The Confusing World of Web Hosting: Making Your Decision.
Before you can get a website up and running, you need to have a place to put it. Paying for web hosting is, basically, like renting a small amount of space on someone's server and paying what it costs them to send your web pages to your customers. Fortunately for you, though, web hosting has never been cheaper.
Domains and Hosting Together?
Many domain name companies have taken to offering you hosting when you buy your domain from them. This is generally an expensive option, and a bad idea – you'll be getting few features compared to what you're paying. Few people who are serious about web hosting get it from the same place they get their domains.
So Where Should I Start?
Well, that all depends on what your website is going to need. How many visitors do you expect to have? Are you going to have lots of large graphics on the site? Do you have a lot of articles or products that you want to put in a database? Do you want to have an email address at your website (yourname@yourdomain.com)? On and on it goes. Each host you look at will offer you different combinations of features at different price points, and finding the one that's right for you can be quite a task. Here's a technical-to-English guide to what you should be looking for.

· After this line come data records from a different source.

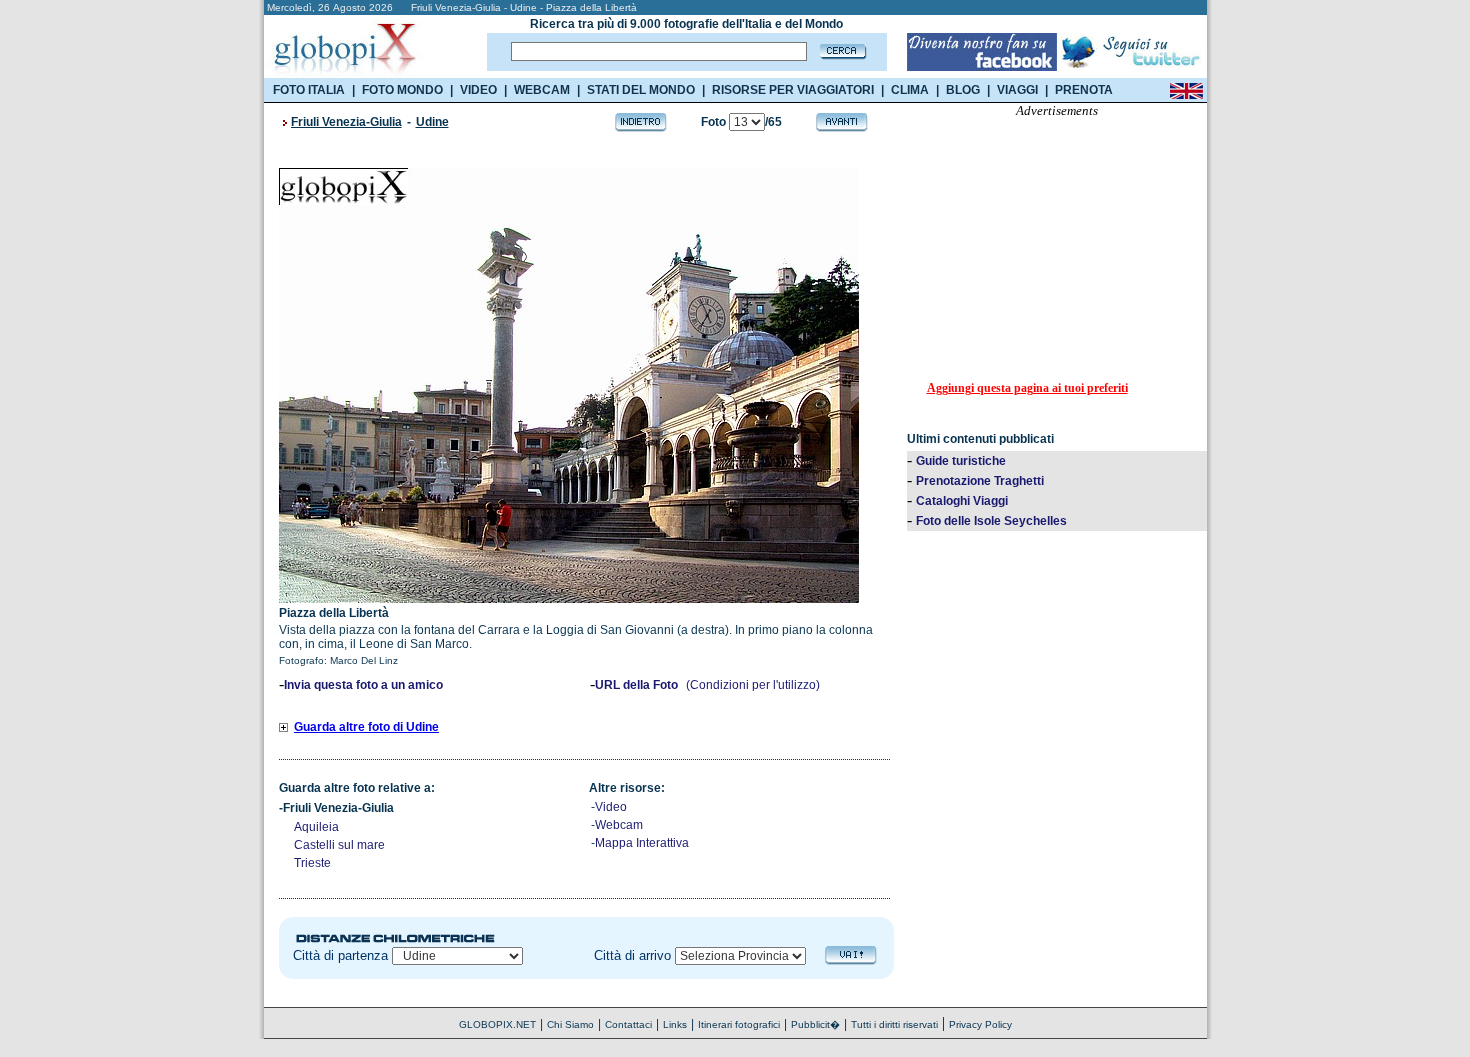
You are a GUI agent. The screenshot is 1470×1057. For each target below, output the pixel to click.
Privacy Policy (980, 1024)
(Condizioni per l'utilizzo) (753, 685)
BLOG (963, 90)
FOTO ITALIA (309, 90)
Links (675, 1024)
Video (611, 807)
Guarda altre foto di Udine (366, 727)
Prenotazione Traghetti (980, 481)
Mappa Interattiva (642, 843)
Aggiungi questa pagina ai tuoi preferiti (1027, 388)
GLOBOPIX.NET (497, 1024)
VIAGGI (1017, 90)
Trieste (312, 863)
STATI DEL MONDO (641, 90)
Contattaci (628, 1024)
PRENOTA (1084, 90)
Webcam (619, 825)
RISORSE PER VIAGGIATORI (793, 90)
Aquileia (316, 827)
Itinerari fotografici (739, 1024)
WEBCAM (542, 90)
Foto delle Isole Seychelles (991, 521)
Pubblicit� (815, 1024)
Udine (432, 122)
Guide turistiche (961, 461)
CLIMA (910, 90)
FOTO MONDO (402, 90)
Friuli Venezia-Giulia (346, 122)
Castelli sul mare (339, 845)
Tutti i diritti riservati (894, 1024)
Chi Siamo (570, 1024)
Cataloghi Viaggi (962, 501)
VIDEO (478, 90)
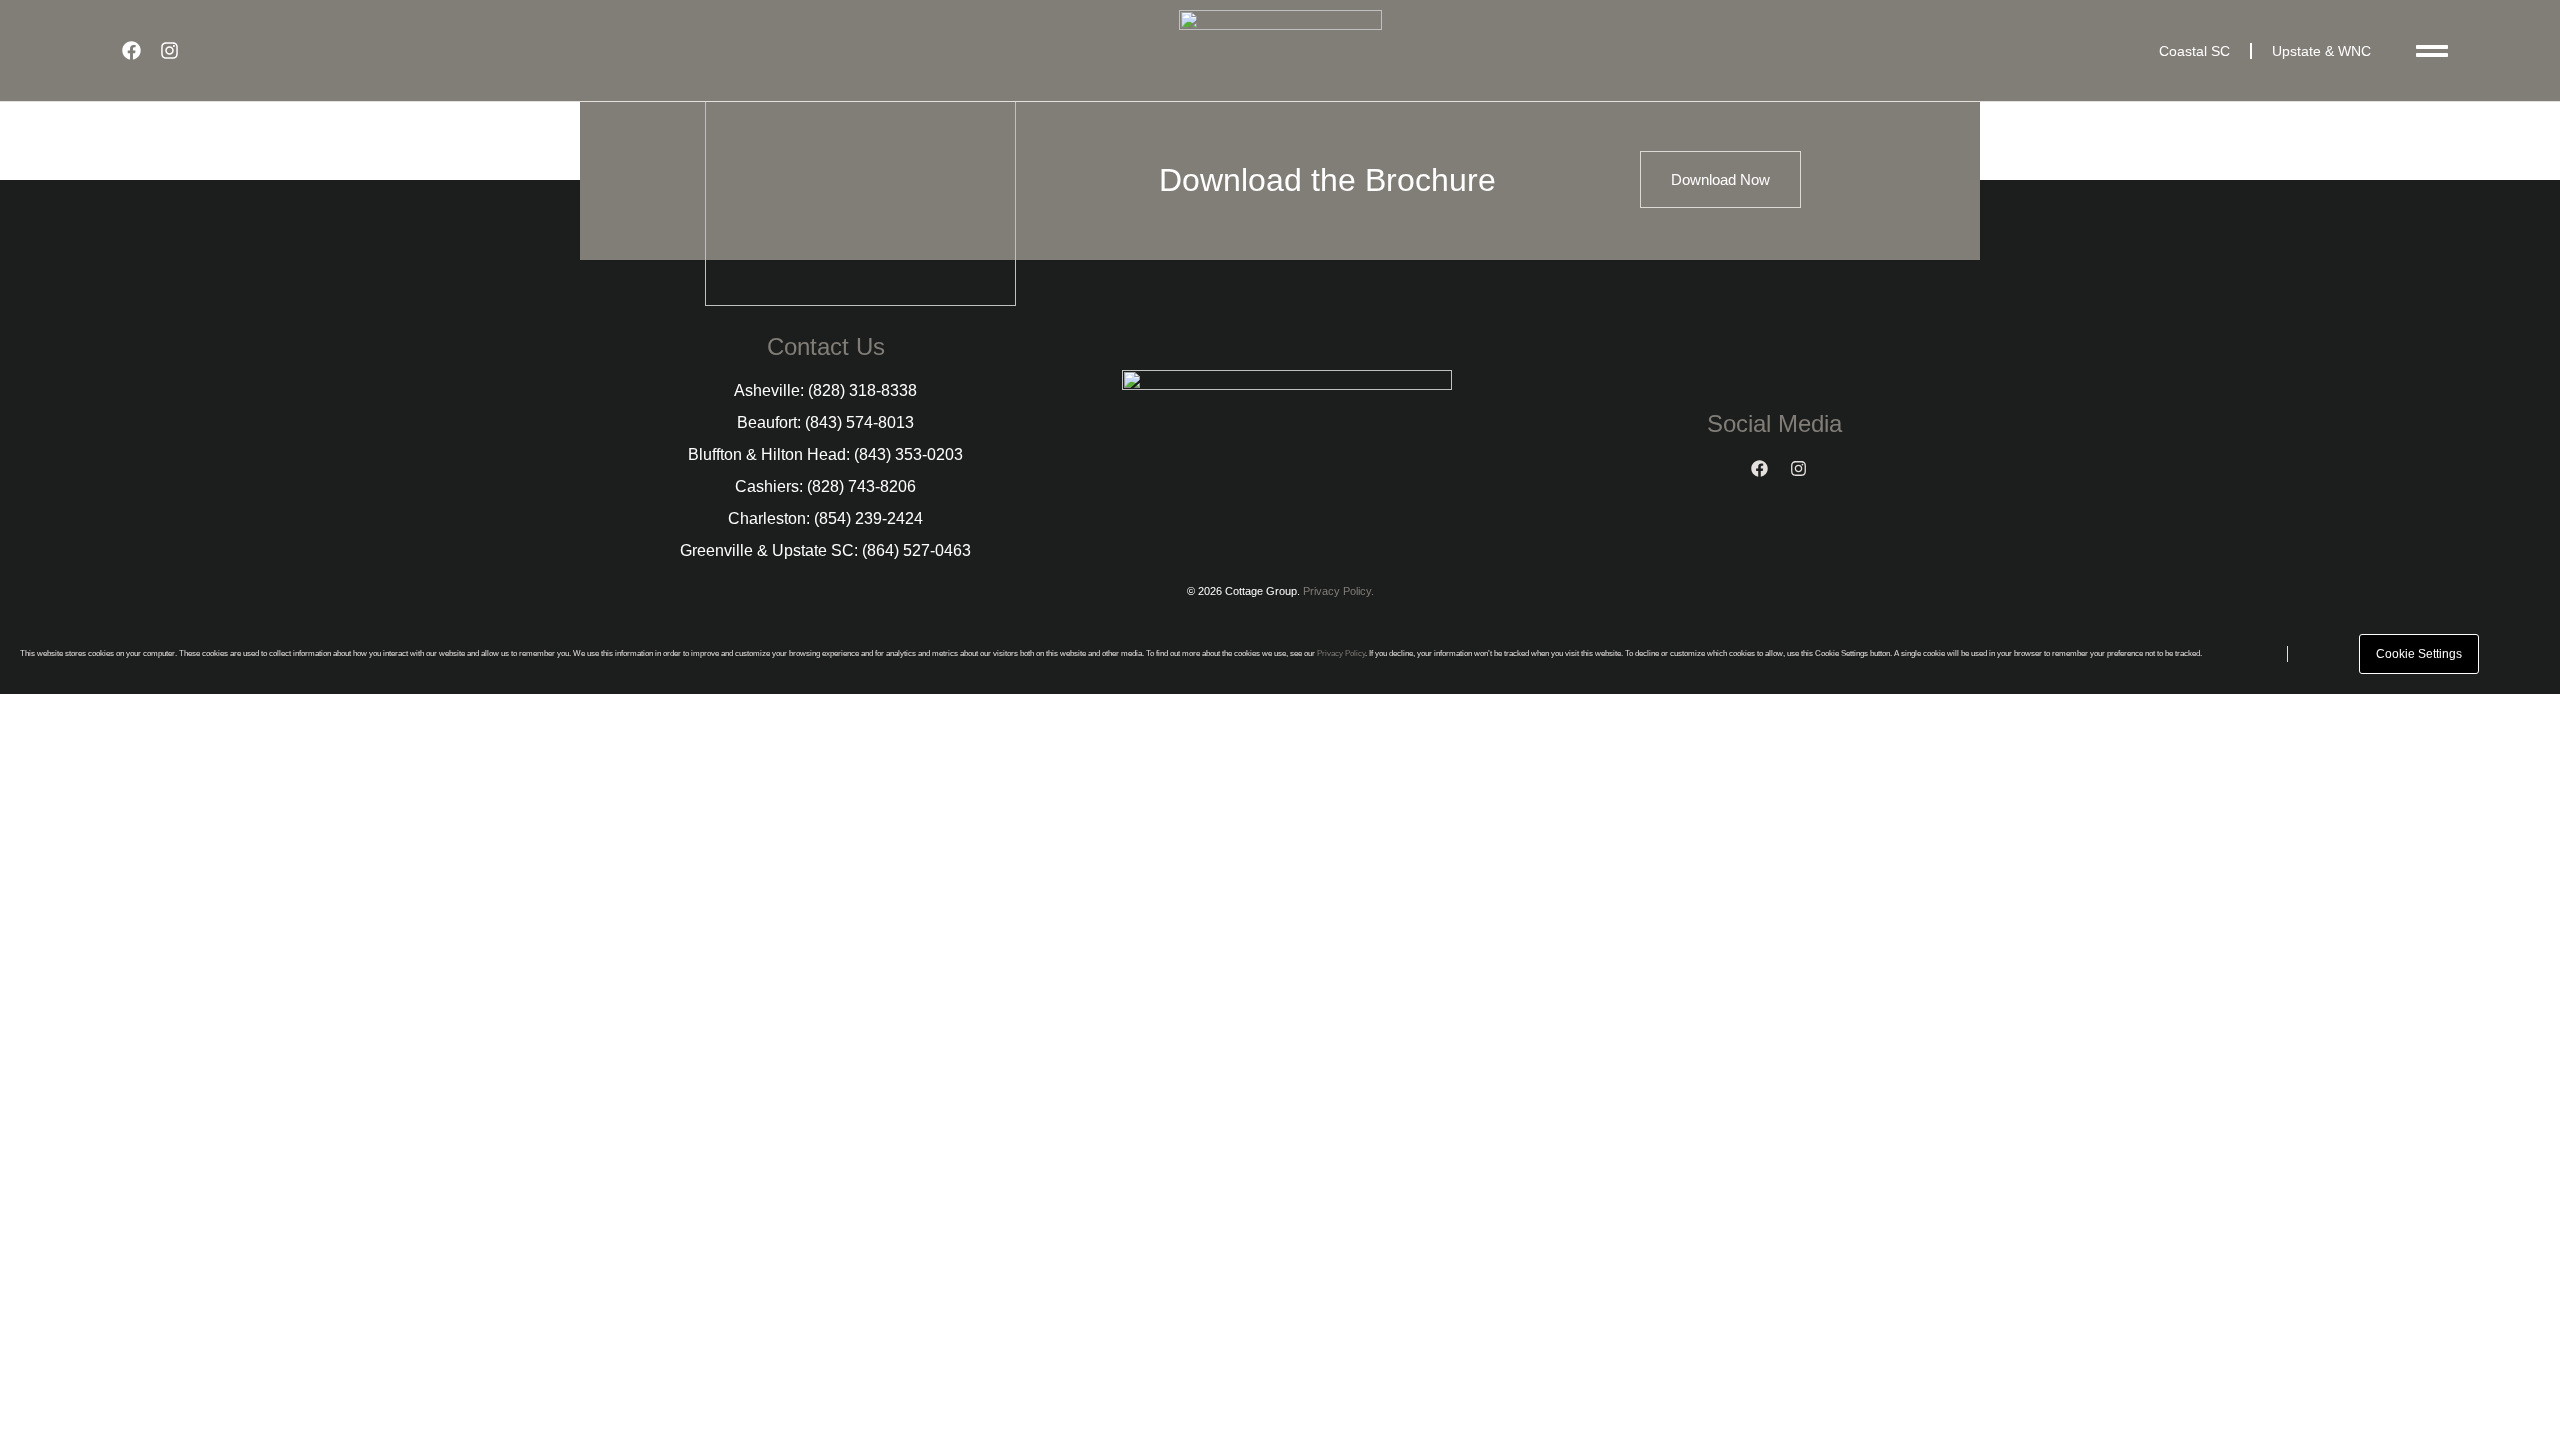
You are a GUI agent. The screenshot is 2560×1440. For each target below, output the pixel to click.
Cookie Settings (2419, 654)
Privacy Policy (1341, 653)
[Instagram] (169, 51)
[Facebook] (131, 51)
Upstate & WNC (2321, 51)
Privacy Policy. (1338, 591)
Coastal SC (2194, 51)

MB storage. The more MB of storage you have, the more you can put on your website. For most websites, this number can be really very small without it being much of a concern – the pages would be too big for anyone to download and see before they'd be too big to store. You only really need to worry if you're planning to put something apart from plain pages on your site. If you want to make a gallery for your digital photos or let people download ebooks from you, for example, this number needs to be higher.
MySQL databases. The number of databases your website will have to store things in. It will make it much easier for you if you have one. Don't pay more to get extra, though: one database is all you need. It's worth noting that if your host may offer some other kind of SQL instead of MySQL (for example, PostgreSQL). You should usually avoid anything apart from MySQL, unless you know what you're doing.